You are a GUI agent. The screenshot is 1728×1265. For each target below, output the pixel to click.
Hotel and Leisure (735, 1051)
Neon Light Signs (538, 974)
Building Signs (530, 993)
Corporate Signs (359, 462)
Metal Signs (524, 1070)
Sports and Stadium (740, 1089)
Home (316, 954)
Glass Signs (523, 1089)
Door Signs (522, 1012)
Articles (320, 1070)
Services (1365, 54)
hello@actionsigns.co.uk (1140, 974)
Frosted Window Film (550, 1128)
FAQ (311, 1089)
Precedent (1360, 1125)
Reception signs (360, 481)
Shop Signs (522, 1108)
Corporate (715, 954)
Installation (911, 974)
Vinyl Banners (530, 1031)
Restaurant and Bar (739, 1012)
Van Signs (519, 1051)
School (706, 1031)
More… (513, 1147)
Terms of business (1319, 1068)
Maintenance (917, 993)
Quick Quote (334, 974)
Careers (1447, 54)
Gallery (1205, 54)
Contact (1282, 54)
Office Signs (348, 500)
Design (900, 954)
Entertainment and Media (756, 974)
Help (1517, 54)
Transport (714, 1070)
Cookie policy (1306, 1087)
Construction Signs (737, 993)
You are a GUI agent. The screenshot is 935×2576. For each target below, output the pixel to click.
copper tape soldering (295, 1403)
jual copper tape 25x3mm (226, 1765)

■ **PROBLEM TO WORK ON**
Return exactly the lines from the line holding "Entertainment and Media (756, 974)" to the last line of the data, with both of those lines included and nothing added.

■ **SOLVED PROBLEM**
Entertainment and Media (756, 974)
Help (1517, 54)
Transport (714, 1070)
Cookie policy (1306, 1087)
Construction Signs (737, 993)
You are a GUI agent. The screenshot is 935×2576. For each target below, output the pixel to click.
copper tape soldering (295, 1403)
jual copper tape 25x3mm (226, 1765)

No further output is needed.